Whether or not tolerance and alcoholism are related is still under debate. Further work must be done in order to find a connection. The closest link between the two is that miRNA is able to regulate expression of multiple genes, and alcoholism is influenced by multiple genes. If a relationship is found, studying predisposition to alcoholism will become a possibility, which could lead to therapeutic targets for alcoholism.

== Treatment ==

===Current Treatments===
Treatments for alcoholism aim to end ethanol consumption and provide social support to prevent relapse. In some cases, sedating medications (benzodiazepines) may be necessary to prevent and/or reduce withdrawal symptoms. These benzodiazepines are only prescribed for a short period time to aid with withdrawal symptoms, for they too can become addictive. Some other commonly used drugs on the market include:

- Disulfiram
Disulfiram (trade name Antabuse) creates a sudden acute response to ethanol consumption by inhibiting an enzyme that metabolizes ethanol. In the liver, ethanol is metabolized by alcohol dehydrogenease to produce acetaladehye which is then metabolized by acetaldehyde dehydrogenease to produce acetic acid. Disulfiram interferes with the acetaldehyde dehydrogenease preventing acetaldehyde metabolism. This buildup of acetaldehyde is responsible for immediate “hangover” effects such as vomiting, nausea, and headaches.

Naltrexone
Naltrexone (trade name Revia) is an opioid antagonist that is thought to work by interfering with the dopaminergic mesolimbic (or reward) pathway associated with risk-reward evaluation in the brain. This pathway starts at the ventral tegmental area and makes its way to the nucleus accumbens. Addictions of many drugs, including ethanol is commonly linked to this pathway. Naltrexone is thought to block or attenuate opioid stimulation.

Acamprosate
Acamprosate (trade name Campral) is believed to stabilize chemical balances in the brain that ethanol withdrawal would normally induce. In chronic ethanol users, ethanol binds to GABA receptors causing the down-regulation of GABA receptors; which are now less sensitive to the inhibitory GABA neurotransmitter. Acamprosate is thought to act as a GABA agonist that relieves anxiety associated with ethanol withdrawal, thereby promoting the discontinue use of ethanol.

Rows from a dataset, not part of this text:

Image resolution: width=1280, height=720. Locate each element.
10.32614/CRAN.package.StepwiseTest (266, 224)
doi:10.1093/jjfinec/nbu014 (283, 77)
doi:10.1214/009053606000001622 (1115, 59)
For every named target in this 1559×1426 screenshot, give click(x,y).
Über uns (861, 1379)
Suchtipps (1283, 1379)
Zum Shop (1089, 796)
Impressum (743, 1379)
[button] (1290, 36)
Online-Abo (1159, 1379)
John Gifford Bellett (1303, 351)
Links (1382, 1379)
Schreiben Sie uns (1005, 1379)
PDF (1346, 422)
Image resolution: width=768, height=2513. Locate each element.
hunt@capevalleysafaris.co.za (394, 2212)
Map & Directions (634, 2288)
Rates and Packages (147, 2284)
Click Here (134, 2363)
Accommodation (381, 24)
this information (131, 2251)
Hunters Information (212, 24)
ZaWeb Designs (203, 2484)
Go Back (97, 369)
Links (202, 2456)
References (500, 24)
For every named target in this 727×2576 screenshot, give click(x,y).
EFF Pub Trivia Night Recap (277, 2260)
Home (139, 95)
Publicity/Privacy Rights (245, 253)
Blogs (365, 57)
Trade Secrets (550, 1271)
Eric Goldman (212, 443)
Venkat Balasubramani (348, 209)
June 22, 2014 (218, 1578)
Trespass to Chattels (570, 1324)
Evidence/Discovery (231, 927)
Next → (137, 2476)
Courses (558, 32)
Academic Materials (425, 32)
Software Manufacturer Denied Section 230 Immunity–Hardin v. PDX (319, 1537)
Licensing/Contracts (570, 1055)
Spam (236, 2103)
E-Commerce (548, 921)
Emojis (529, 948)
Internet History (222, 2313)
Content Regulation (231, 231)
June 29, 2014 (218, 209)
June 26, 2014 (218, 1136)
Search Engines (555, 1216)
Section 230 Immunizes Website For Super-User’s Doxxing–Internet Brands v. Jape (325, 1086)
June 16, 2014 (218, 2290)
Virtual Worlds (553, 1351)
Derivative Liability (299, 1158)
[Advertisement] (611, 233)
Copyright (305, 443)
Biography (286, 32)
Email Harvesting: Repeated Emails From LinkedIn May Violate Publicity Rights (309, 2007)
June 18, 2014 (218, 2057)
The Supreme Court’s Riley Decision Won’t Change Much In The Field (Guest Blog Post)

These drug treatments are often coupled with social support through counseling, rehabilitation centers, and support groups. These social systems aid in dealing with the underlying social and psychological issues related to ethanol addiction.

===Future Epigenetic-Based Treatments===

====HDAC Inhibitors====
Chronic alcohol use up-regulates HDACs through oxidative stress in the brain; this leads to decreased histone acetylation and decreased NPY expression, especially in the amygdala. The lower levels of NPY are associated with increased ethanol consumption and increased anxiety in periods of ethanol withdrawal. Trichostatin A (TSA) is an HDAC inhibitor which has been shown to reverse these histone acetylation and NPY deficits by preventing and reversing HDAC up-regulation. TSA acted as an anxiolytic as it was able to reduce anxiety associated with ethanol withdrawal.

Suberanilohydroxamic Acid or SAHA is an HDAC inhibitor that reduces the motivation of rats to consume and/or seek ethanol, SAHA reduced binge drinking in rats by ending ethanol consumption periods sooner than in non-SAHA rats. SAHA was selective for reducing ethanol seeking but not sucrose seeking.

====DNMT Inhibitors====

In alcoholics, certain regions of the amygdala are associated with higher levels of DNA methyltransferases. 5-azacitidine (5-AzaC) in mice reduced excessive ethanol consumption. 5-AzaC decreases DNA methylation by inhibiting the activity of DNA methyltransferases. These results suggest ethanol consumption increases DNMT activity and that this histone modification can be reversed by DNMT inhibitors.